Hard Sci-Fi: Alien Encounters in Space news - Daedalus, Video Game

Hi guys,

As I announced in the previous update on Patreon, I intended to dug and bring some crisp science about the space agencies’ protocols related to alien encounters by astronauts. With the further studies that question divided into several branches:

• What are the real astronauts’ protocols for potential alien encounters in space?
• What are the really possible alien forms do/might exist on/aboard the space station?
• What are exotic but realistic forms of life might exist in outer space?

Let’s examine these questions.

First of all I aspired to know if astronauts had even trained for potential alien encounters.

Well, as far as I learned: no, NASA’s and ESA’s training programs do not involve any training for this scenario. Though, such protocols are under construction for future human Mars missions .

Such future protocols will be based on existing SETI’s Protocols for an Extraterrestrial Intelligence Signal Detection:

1. Any individual, public or private research institution, or governmental agency that believes it has detected a signal from or other evidence of extraterrestrial intelligence (the discoverer) should seek to verify that the most plausible explanation for the evidence is the existence of extraterrestrial intelligence rather than some other natural phenomenon or anthropogenic phenomenon before making any public announcement. If the evidence cannot be confirmed as indicating the existence of extraterrestrial intelligence, the discoverer may disseminate the information as appropriate to the discovery of any unknown phenomenon.
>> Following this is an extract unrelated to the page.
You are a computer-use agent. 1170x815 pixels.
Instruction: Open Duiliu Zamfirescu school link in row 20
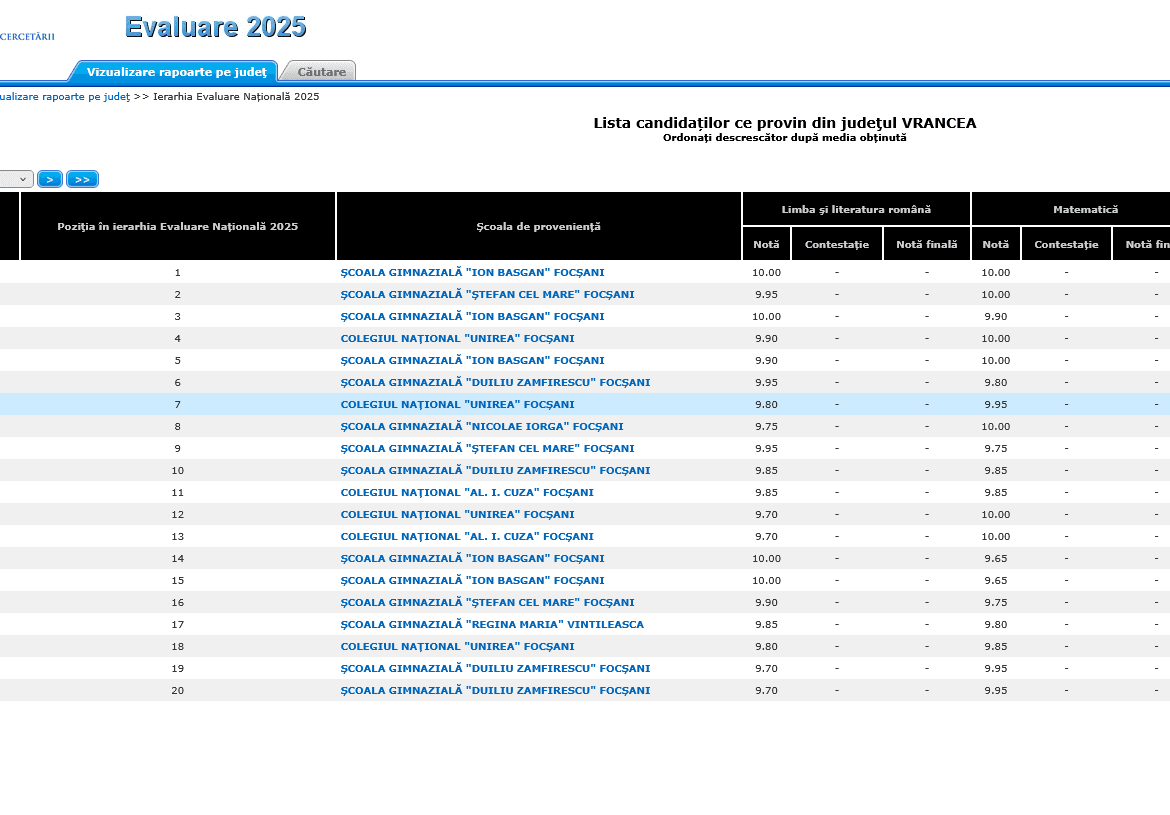click(x=495, y=691)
2. Prior to making a public announcement that evidence of extraterrestrial intelligence has been detected, the discoverer should promptly inform all other observers or research organizations that are parties to this declaration, so that those other parties may seek to confirm the discovery by independent observations at other sites and so that a network can be established to enable continuous monitoring of the signal or phenomenon. Parties to this declaration should not make any public announcement of this information until it is determined whether this information is or is not credible evidence of the existence of extraterrestrial intelligence. The discoverer should inform his/her or its relevant national authorities.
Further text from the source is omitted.